Relationship Toxicity.

Monday, January 18, 2016

I'm not going to be naming names, or stating dates or how long ago this happened. It's all anonymous. Except, it happened to me. (Now that I know Anemice and Cara actively keep up with and read my blog - hi girls!! - I'll be a little more vague [my phone autocorrected that go bagel...]. )


I was once in a relationship that was amazing, fantastic, exciting, new, interesting... Phenomenal!!! We were in love, happy and excited for what the future was going to bring for us. I never really spoke, in depth, with my friends about my relationship (and still haven't to this day) because judgement was something that I was always afraid of and being told that I shouldn't be treated the way I was. Looking back, I was oblivious to what was happening and the toxic aspects of our relationship. But I finally feel, somewhat, comfortable to talk about it. 

The deciding factor for our, recent, break up was that I found illicit substances in his possession. Yup. And anyone who knows me, knows that I am personally quite strongly against the use of drugs  and therefore when it's impacting my life/relationships I don't want it to be around me. By this point I had (felt like I'd) dealt with enough in our relationship and felt there was nothing else I could do to help us. I loved him, there's no denying that. But when it came to the toxic aspects, there were just too many. 

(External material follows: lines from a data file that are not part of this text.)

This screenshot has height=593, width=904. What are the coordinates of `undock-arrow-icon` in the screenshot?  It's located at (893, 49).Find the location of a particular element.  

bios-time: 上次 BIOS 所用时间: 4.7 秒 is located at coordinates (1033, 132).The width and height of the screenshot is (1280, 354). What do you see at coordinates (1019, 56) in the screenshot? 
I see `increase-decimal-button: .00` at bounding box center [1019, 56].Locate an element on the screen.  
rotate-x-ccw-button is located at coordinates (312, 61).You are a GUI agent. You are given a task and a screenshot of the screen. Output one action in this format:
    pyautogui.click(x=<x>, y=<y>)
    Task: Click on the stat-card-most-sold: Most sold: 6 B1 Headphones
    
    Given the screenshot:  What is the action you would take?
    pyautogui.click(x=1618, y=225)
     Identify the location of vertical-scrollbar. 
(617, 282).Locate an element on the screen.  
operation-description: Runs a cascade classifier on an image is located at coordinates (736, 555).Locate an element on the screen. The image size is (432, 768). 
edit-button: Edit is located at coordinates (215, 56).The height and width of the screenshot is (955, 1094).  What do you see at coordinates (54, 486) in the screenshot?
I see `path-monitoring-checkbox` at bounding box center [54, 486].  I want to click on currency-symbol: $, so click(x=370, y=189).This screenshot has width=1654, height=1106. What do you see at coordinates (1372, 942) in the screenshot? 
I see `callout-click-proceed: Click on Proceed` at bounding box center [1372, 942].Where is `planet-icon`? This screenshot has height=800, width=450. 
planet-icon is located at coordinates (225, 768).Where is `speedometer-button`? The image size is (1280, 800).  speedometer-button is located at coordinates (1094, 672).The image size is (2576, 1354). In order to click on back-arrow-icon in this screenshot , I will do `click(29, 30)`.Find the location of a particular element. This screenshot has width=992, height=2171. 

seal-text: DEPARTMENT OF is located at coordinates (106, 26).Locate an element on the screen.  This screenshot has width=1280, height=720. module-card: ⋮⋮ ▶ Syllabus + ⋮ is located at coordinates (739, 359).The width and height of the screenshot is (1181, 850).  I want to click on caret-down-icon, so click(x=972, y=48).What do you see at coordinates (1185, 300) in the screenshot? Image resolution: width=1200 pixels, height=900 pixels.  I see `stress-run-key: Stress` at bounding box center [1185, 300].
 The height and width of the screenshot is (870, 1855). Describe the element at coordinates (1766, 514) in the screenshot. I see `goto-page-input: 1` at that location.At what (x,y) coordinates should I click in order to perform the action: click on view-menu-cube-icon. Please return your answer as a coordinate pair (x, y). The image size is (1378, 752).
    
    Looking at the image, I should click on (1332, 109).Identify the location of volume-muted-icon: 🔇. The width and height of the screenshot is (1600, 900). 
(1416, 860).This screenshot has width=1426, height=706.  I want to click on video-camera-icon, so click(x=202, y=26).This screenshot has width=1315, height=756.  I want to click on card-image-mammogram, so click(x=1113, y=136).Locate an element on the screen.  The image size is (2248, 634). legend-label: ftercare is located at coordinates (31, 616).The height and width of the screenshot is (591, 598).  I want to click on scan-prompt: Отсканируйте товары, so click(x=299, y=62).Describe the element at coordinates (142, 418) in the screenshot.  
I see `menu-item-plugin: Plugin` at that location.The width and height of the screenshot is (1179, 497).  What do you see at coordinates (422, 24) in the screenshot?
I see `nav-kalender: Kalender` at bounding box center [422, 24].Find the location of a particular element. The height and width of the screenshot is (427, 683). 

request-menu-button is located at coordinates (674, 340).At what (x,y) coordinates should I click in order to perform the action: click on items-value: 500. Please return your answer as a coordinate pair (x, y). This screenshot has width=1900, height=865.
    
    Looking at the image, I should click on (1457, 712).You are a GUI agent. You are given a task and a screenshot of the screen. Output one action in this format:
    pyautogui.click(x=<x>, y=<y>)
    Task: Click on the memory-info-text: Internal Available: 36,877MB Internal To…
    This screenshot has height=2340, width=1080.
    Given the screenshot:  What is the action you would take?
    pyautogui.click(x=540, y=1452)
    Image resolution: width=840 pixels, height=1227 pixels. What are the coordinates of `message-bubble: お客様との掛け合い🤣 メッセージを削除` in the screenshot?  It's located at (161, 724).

Something I haven't really spoken to anybody about. Abuse. I realise now, that there is no reason why you should accept domestic abuse.  There are no reasons! None. NONE. Personally, I put up with it because of love. I loved him, he loved me, so it was just something I thought I was going to have to deal with. It started with him drinking and getting really angry and then hitting me. Once he realised how much power he had over me, he started doing it sober. Wonder why we never posted anything about each other on our social medias? Because I knew I wouldn't be able to put up with it forever and I would have to end it at some point... And I've never said that out loud before. Yeah, he hated being on social media, but I further pushed him away because I didn't want the aftermath of deleting photos and having to explain why. The worst that ever happened was one night when he came home so angry from work that he took it out on me. He just kept hitting me and slamming the doors, kicking furniture and walls. I woke up the next morning covered in bruises and then had to go and babysit for a friend that night. I had to cover each and every mark on my body for fear of what she would say. I didn't have to put up with it, I don't have to put up with it, I will never put up with it again and no one deserves to be abused.